Scriptural Holiness

&

Keswick Teaching Compared

CHAPTER 10

Unsound Philosophy About Self,

and

The Nature Of The Flesh or Depravity

BY

A.M. Hills

My attention was called to the unsound philosophy of some of the Keswick teachers about "self," by some thoughtful people, before I had read a single sermon preached from that platform. I was told, also, in the same conversation, of some who speak about dying to "self" and "the death of self," till it becomes little better than refined Buddhism. A careful reading of more than sixty of these addresses convinces me that the criticism, in some instances at least, is just. According to the lexicon, "self " means " one's own individual identity," "one's own person," "personality," "individuality," "personal identity." 

 In their discussions "self" is often substi­tuted for indwelling sin or depravity. I read this from a Keswick preacher: "The flesh is 'self' spelt backward. It is ‘me.'" Again, "Self is the pivot around which the natural man revolves. It is the essential principle of every sin, and has been ever since that first sin in which Adam preferred what was pleasant to the eyes and calculated to make him wise, to the will and word of God. Sin is the assertion of self."

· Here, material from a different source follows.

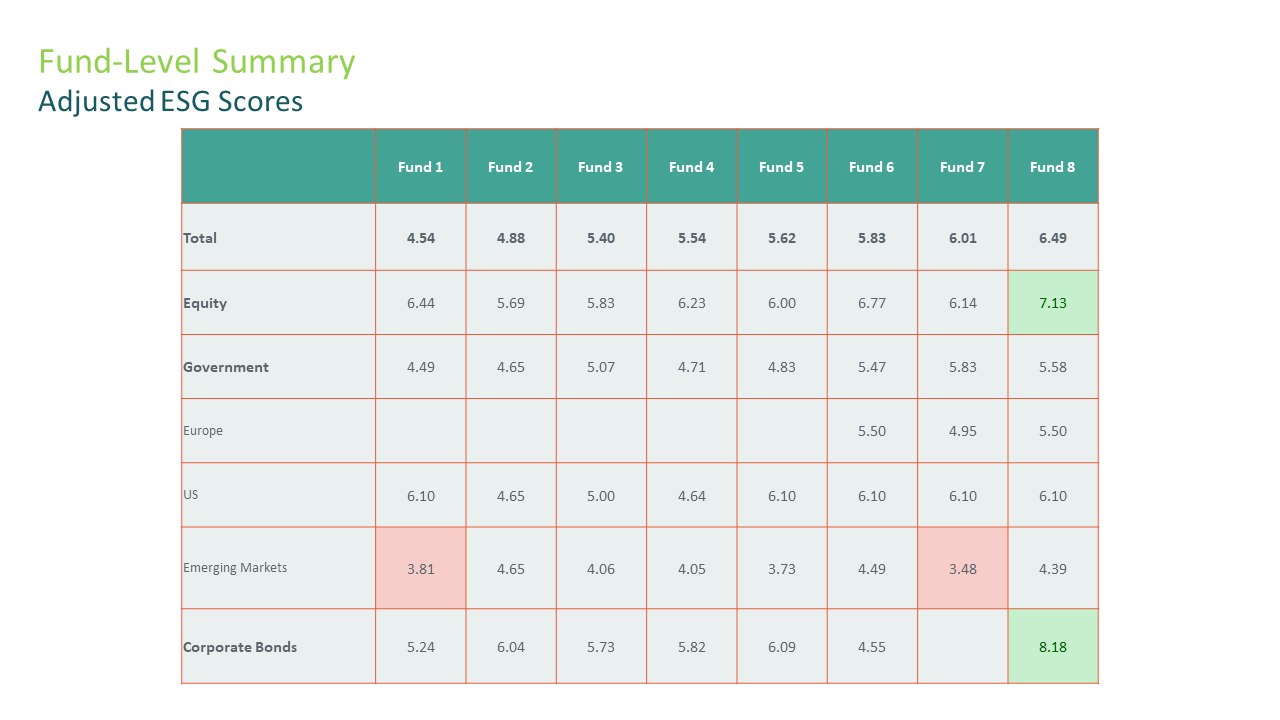
Task: Click the Fund 4 total value 5.54
Action: 691,237
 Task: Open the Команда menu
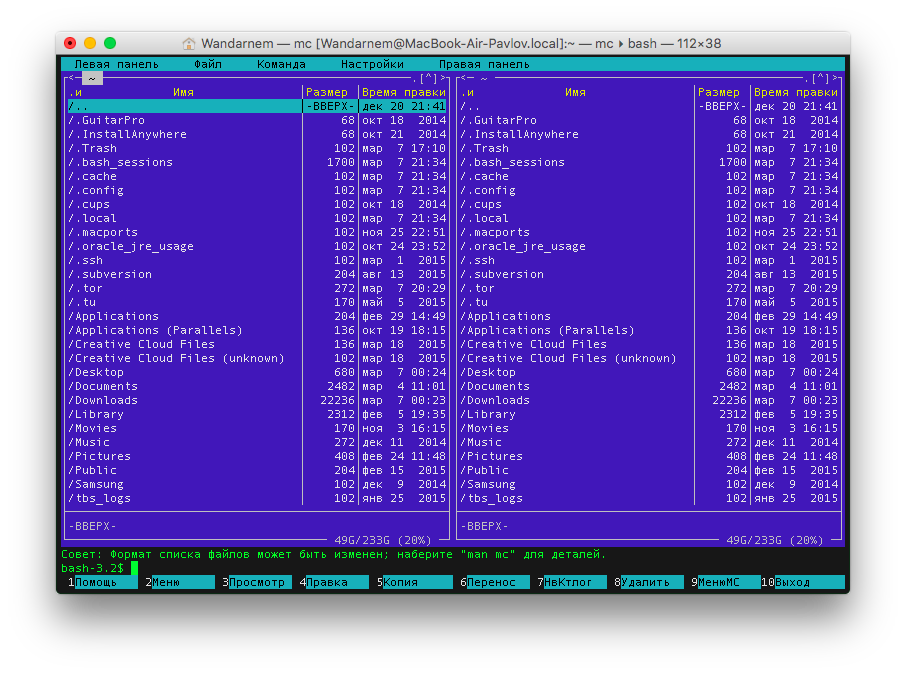281,64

 Another says : "Have you ever said to your sinful self—that self that cannot be improved, that self for which there is no healing medi­cine except death—have you ever said to that sinful self, ‘My sinful self, thou hateful thing, breaking out now in pride, and now in pas­sion, and now in jealousy, and now in indo­lence, and now in selfishness, breaking out in a thousand hateful forms; my sinful self, I put thee, where the sinless Christ put thee—on the Cross : hang there, for God put thee there’”? 

 Another quoting Matt.11.28 says: "The burden is self. And every human being in this tent at this moment is living a God-centered or a self-centered life; there is no other burden possible." 

 A preacher quotes Rom.7. 24: "O wretched man that I am! who shall deliver me from the body of this death?" and inter­prets it to mean, "Who shall deliver me from" myself? "Who shall save me from myself ?" 

 Another sentence reads: "Man made self the centre rather than God, and herein our race fell." 

 I could quote a half-dozen other passages of similar import, but these are quite suffi­cient. Now I do not believe this is either sound philosophy or the thought of Scripture. It is very confusing, and no ordinary audience would get any help from it. Indeed, it is doubtful if any audience would, for no natural meaning can be put to this language that will make it harmonize with either fact or Bible truth, as the following observations will make evident:- 

 (1) If the word "flesh," when used in the bad sense, as by Paul, means " me," then Jesus loved it ; for Paul says, "He loved me and gave Himself for me" (Gal. 2:20). 

 (2) If "the flesh is ‘self' spelt backwards," why did Paul write to Timothy: "Exercise thyself unto godliness. Take heed to thyself and to thy teaching. Continue in these things; for in doing this thou shalt both save thyself and them that hear thee." It seems that Paul thought “self”  was something to be saved, not something to be despised and destroyed. 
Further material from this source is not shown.